The Jungle Chapter 1
A wedding feast takes place in the rear-room of a Chicago saloon, in the stockyards district of the city. The feast is for the wedding of Jurgis Rudkus and Ona Lukoszaite. They are Lithuanians who recently immigrated to the United States along with family members. This feast is a Lithuanian tradition called a veselija. Ona is only 16 years old, blue-eyed and fair, and her new husband, Jurgis, is a burly man with black eyes and thick black hair. All of the guests are Lithuanian, and the room is packed with people-including Ona's stepmother Elzbieta, their neighbor Mrs. Majauzskiene (called Grandmother) and Ona's cousin Marija Berczynskas. Marija is a cheerfully overbearing, loud woman. She's short and stocky and works in a canning factory, handling cans of beef that weigh upwards of 14 pounds. Dede Antanas, Jurgis's father, is 60 years old but he looks 80. He's sick and has only been in America for six months. His job at the pickle rooms at Durham's Packing House only aggravates his condition. He was once a scholar, back in Lithuania, who wrote his friends' love notes. Also in attendance at the veselija are Jokubus Sdevilas and his wife Lucija. They keep a delicatessen on Halsted Street. Another guest is Jadvyga Marcinkus, a beauty who paints cans at a packing plant.

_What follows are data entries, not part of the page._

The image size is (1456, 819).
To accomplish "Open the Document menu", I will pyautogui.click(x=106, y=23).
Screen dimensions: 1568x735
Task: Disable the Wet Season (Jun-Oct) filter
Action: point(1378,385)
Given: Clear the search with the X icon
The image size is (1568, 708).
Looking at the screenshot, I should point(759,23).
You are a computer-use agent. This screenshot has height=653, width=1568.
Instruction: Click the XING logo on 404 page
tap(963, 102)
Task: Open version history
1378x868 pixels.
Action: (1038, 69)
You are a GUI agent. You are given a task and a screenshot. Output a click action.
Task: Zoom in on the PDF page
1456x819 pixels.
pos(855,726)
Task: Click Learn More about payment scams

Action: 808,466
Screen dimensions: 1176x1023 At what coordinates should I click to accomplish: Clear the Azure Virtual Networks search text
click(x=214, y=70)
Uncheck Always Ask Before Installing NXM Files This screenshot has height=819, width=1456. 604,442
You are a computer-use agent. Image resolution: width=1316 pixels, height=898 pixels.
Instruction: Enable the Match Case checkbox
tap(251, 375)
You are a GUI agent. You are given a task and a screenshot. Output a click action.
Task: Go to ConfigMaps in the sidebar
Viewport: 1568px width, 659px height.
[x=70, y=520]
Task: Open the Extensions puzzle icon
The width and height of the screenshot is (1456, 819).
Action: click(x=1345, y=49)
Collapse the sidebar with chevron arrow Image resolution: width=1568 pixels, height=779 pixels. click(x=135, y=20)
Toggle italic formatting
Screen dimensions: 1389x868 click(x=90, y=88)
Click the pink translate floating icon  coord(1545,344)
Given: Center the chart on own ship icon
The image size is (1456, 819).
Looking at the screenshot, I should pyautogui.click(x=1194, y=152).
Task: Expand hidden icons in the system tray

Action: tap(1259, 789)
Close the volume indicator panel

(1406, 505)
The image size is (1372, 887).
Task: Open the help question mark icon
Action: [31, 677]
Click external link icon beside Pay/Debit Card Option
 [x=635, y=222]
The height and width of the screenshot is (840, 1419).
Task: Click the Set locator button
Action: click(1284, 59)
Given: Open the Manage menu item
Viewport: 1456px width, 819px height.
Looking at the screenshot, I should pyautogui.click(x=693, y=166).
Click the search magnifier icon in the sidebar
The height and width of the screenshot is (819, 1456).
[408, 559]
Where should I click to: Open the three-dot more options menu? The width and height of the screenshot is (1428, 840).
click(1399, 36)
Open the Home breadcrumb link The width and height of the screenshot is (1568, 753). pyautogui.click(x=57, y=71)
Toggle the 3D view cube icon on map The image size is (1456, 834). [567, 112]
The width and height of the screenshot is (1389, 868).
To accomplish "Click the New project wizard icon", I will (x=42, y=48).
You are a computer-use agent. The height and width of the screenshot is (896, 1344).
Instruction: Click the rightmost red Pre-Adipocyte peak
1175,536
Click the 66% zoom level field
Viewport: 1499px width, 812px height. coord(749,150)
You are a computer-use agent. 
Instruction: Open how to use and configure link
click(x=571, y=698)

The music at this feast plays a vitally important role. The songs inspire visions of home. Tamoszius Kuszleika is the lead fiddler. He taught himself to play by practicing all night after working in the "killing beds" of the slaughterhouses all day. The Acziarimas Ceremony, the highlight of the evening, is a dance that lasts for over three hours. The guests form a ring enclosing the bride, Ona, and men dance with her. When they've has their dance, they donate a bit of money into a hat that Elzbieta holds in her hands. The sum is what the bride and groom live on for their first year, and the way they pay back the unbelievable bills from the feast. But everyone here is very poor, overworked, and sick. They work in cellars with cold water on the floor. They make so little money that they must send their children into the workforce as laborers. But this wedding costs the equivalent of a year's salary in the yards. As the night whiles away, many young men sneak out without paying a gift. How will they pay the bills of this feast? Jurgis and Ona leave around three o'clock. The remaining guests have passed out. However, they are all expected at work at 7 a.m. If they are a minute late, they are docked an hour's pay. If they are several minutes late, they are fired. Ona has asked for a day off, the day after her wedding, but she has been denied. There is no mercy in the yards. When Jurgis and Ona arrive at their apartment, he tells her she won't go to work at Brown's and when she says it will ruin them, he says: "I will work harder."